Covid-19 (20 March 2020)

Though I’m not yet self-isolating (except in the accidental, involuntary sense) the bunker mentality that’s been spreading over the last week has taken its toll. Like many other people, I’ve developed an interest in epidemiology that’s grown almost as quickly as COVID-19 – and even if my learning curve hasn’t been quite as steep, theories of contagion are now exercising parts of my mind that, in happier days, were devoted to more superficial subjects like ISIS and Brexit.

In the absence of jolly things to do and avenues of original research to pursue, I’ve been ruminating on peculiar reactions to the pandemic among people I know. One Facebook friend of my acquaintance was telling anyone who’d listen a couple of weeks ago that coronavirus was a storm-in-a-teacup that would pass as uneventfully as the Millennium Bug; a couple of days ago, he shared a post from the solicitor’s firm where he works which advised ‘all individuals who do not have a will in place [to] consider making one as soon as possible.’ I thought about excluding him from this post’s audience, but then changed my mind. If you’re reading this and recognise yourself, hi!

Less distasteful, but also more common, is the sense of denial that still prevails in some quarters. Though attitudes are shifting fast, a few relatively young and probably healthy people still seem to see COVID-19 as an inconvenience, or at worst an unpleasant ordeal that’s better endured sooner than later. It’s a view I almost sympathise with, not least because I shared it until a few days ago. Quick recovery is obviously preferable to lingering uncertainty, and though no one’s yet sure how immune you become after getting over the disease, I’d hoped to end up in a better position to look after my 76-year-old mum and 82-year-old dad. Having just submerged myself in a few facts and figures though, I’ve flip-flopped – decisively – and though the reports I’ve been reading have had a fair amount of media coverage, I figured it’d do no harm (and perhaps some good) to spell out what they make obvious.

The most extensive survey of the Chinese outbreak so far published (an analysis of 1,099 hospitalised people) reported in early February that 60% of non-severe cases involved individuals aged between 15 to 49 – and among the 173 people whose condition was categorised as ‘severe’, the age spectrum was broad and its profile was surprising. Just 27% of them were older than 65, while 31% were aged between 50 and 64, and 41% were adults under the age of 50. The study’s been translated, and was published in February’s New England Journal of Medicine:

That isn’t a statistical aberration or an abstraction. China’s experience has been reflected in the pandemic’s westward spread – and one consequence in both the United States and Europe is that the patients who have been getting medical treatment are disproportionately young. That has serious implications for those patients themselves, of course, but it also affects everyone else.

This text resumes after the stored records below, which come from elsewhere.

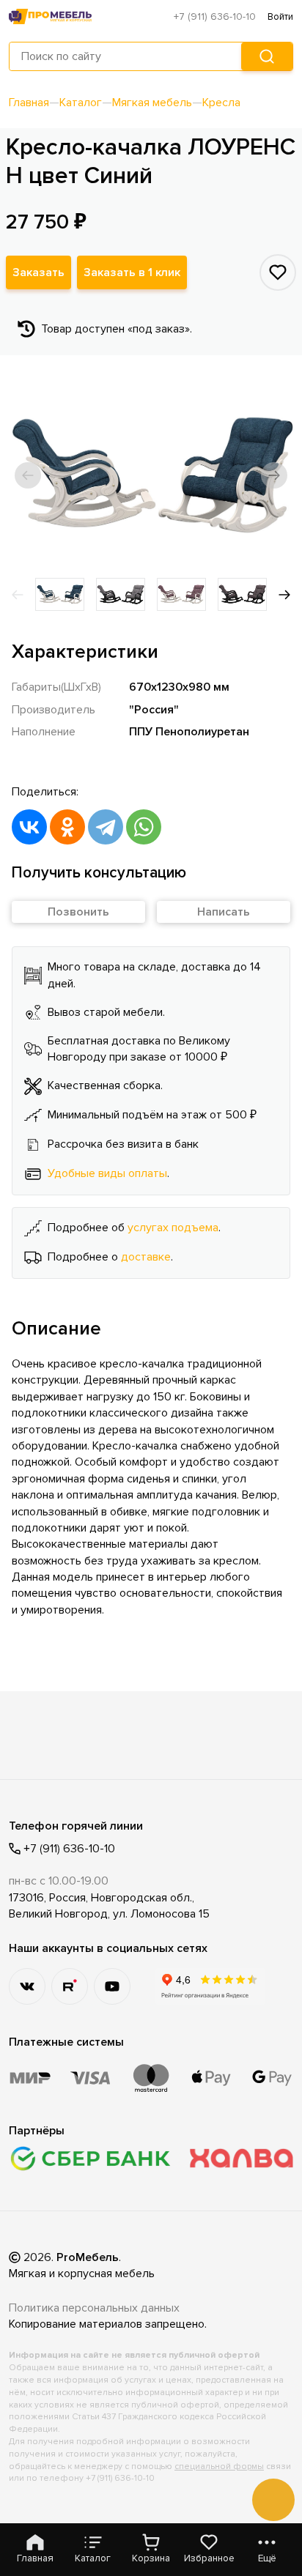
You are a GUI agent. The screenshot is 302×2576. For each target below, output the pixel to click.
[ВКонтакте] (29, 827)
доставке (146, 1257)
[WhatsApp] (143, 827)
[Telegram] (105, 827)
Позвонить (78, 912)
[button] (28, 475)
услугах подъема (173, 1227)
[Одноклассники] (67, 827)
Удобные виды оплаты (107, 1173)
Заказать (38, 272)
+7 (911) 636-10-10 (215, 16)
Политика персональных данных (94, 2308)
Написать (223, 912)
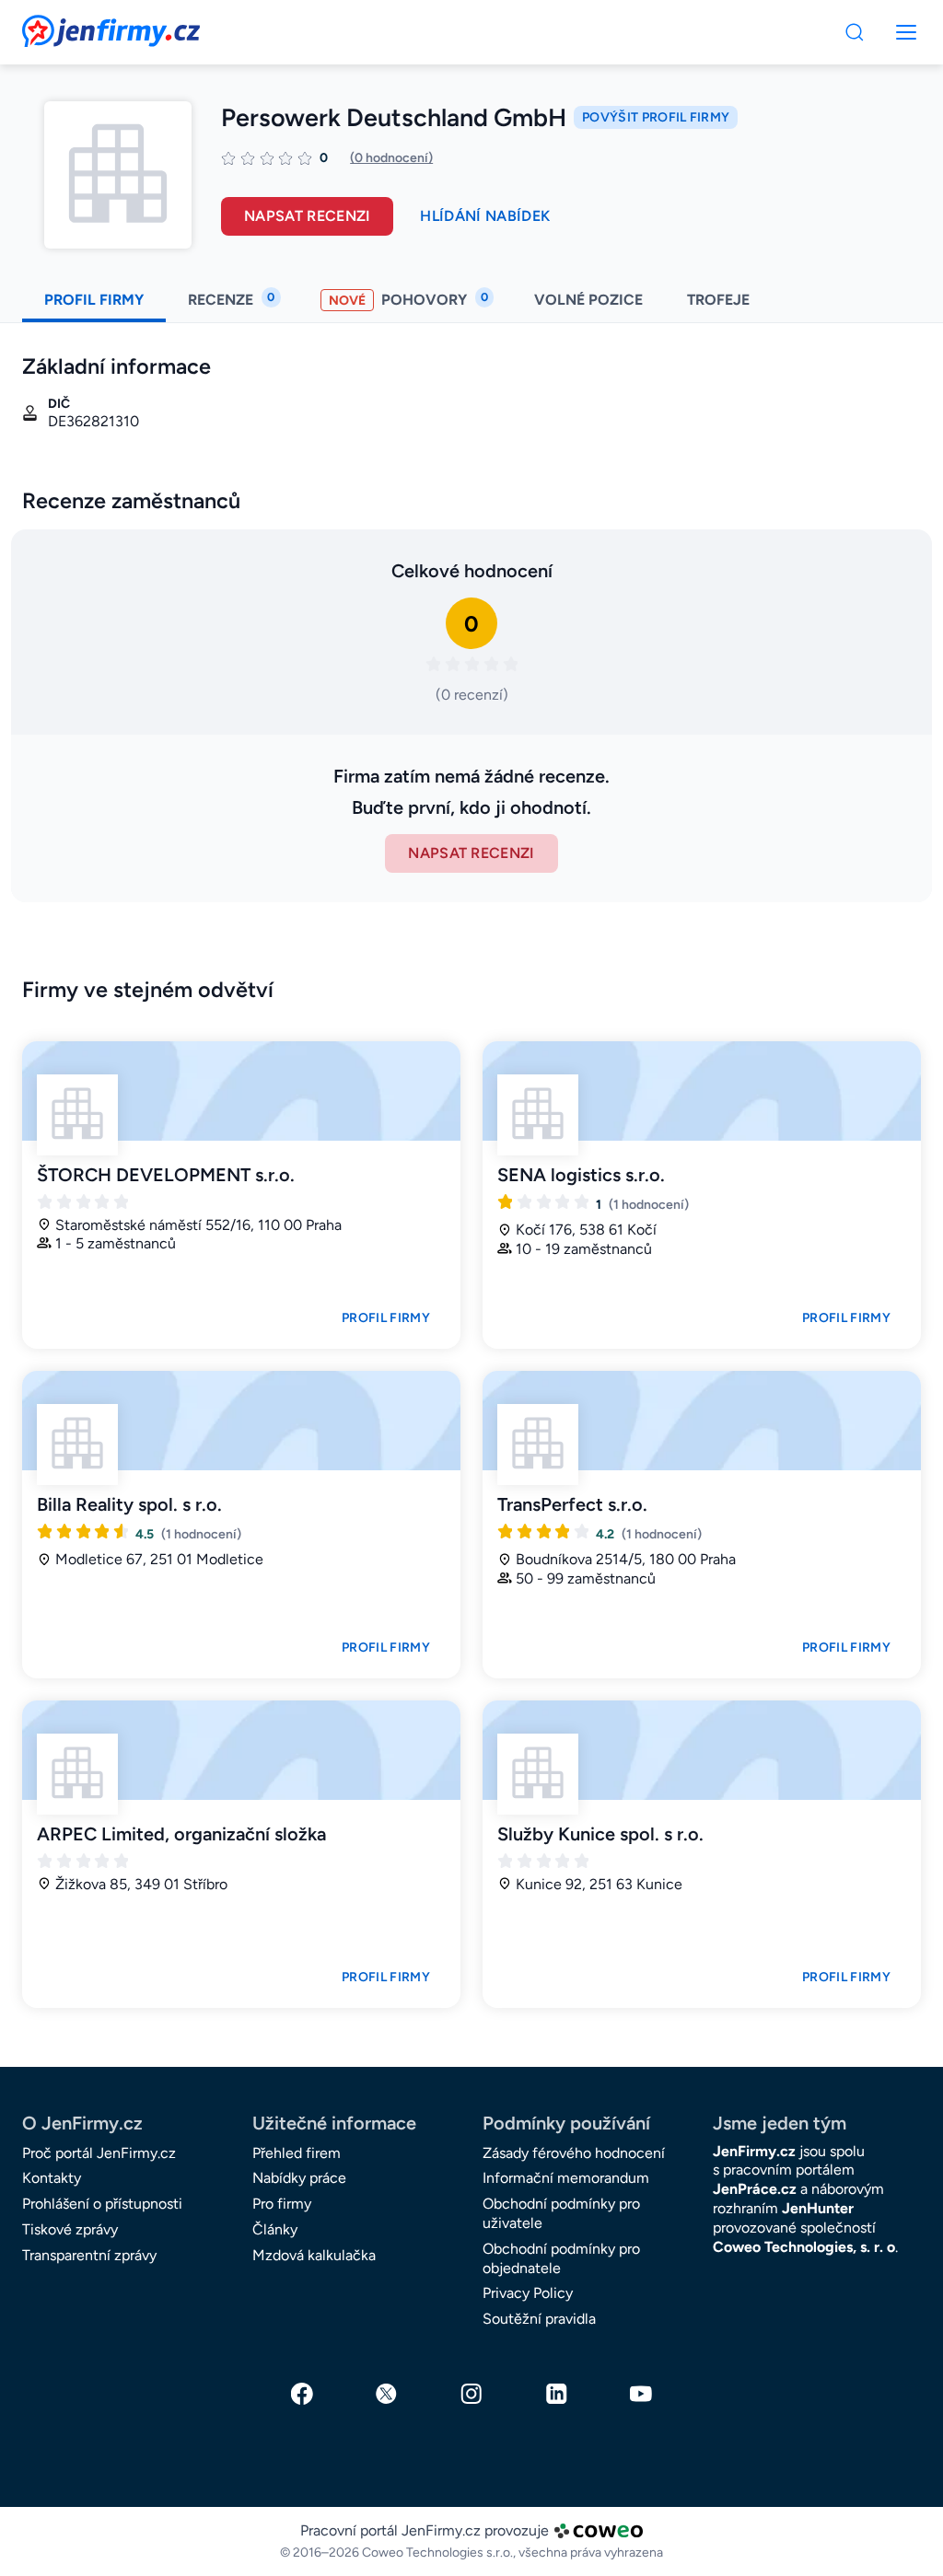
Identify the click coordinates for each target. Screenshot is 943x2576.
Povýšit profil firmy (655, 117)
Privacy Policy (528, 2293)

According to a US Center for Disease Control report issued on 18 March (, 38% of 508 Americans known to have been hospitalised for coronavirus were aged between 20 and 54, and nearly half of the 121 admitted to intensive care units were adults under 65. A report on the Italian outbreak published yesterday (19 March) states that almost a quarter (24.7%) of nearly 28,000 coronavirus patients in that country are between 19 and 50 years old: I haven’t found an equivalent figure for hospitalisations in France, but at least one official statement indicates that the position there is similar. Last week, the head of the national health agency said that more than half of the 300 patients being treated in intensive care units were people younger than 60:

Those numbers don’t mean that younger people are likely to suffer the very worst outcomes. Septuagenarians and octogenarians are still the people most likely to be hospitalised and to die. But, at the cost of emphasising what shouldn’t even need mentioning, people of any age ought to do everything possible to minimise risks of exposure to the disease and to slow its spread. Anyone who recklessly hopes for a quick bout of COVID-19 to instil future immunity is being selfish even if, by extraordinary luck, they transmit the virus no further. Since every adult has a real chance of requiring professional medical treatment, no one’s gambling with just their own chips in this pandemic. Anyone who ends up recovering in hospital will be using resources and a bed that someone else needs – and they might occupy space in an intensive care unit that another person is going to die without.

A pronouncement like that sounds melodramatic, but at a time when quite a few people still don’t get that social distancing includes them, the point’s worth labouring yet more. This country’s health workers are about to wade through some exceptionally deep shit: as well as the wave of infections that’s already overwhelming several British hospitals, alcohol abuse, depression and domestic violence are liable to skyrocket in coming months. Anything that lightens the burden is worth doing.

Chances are that anyone reading this post reached similar conclusions long before I did. But I thought it was still worth putting the rationale out there. Navigating through this is going to involve more than common sense; it’ll depend on people’s willingness to act in accordance with probability theory. Every avoided physical meeting and every gathering that’s postponed or shrunk over the next few weeks is likely to lessen hospital admissions and save lives.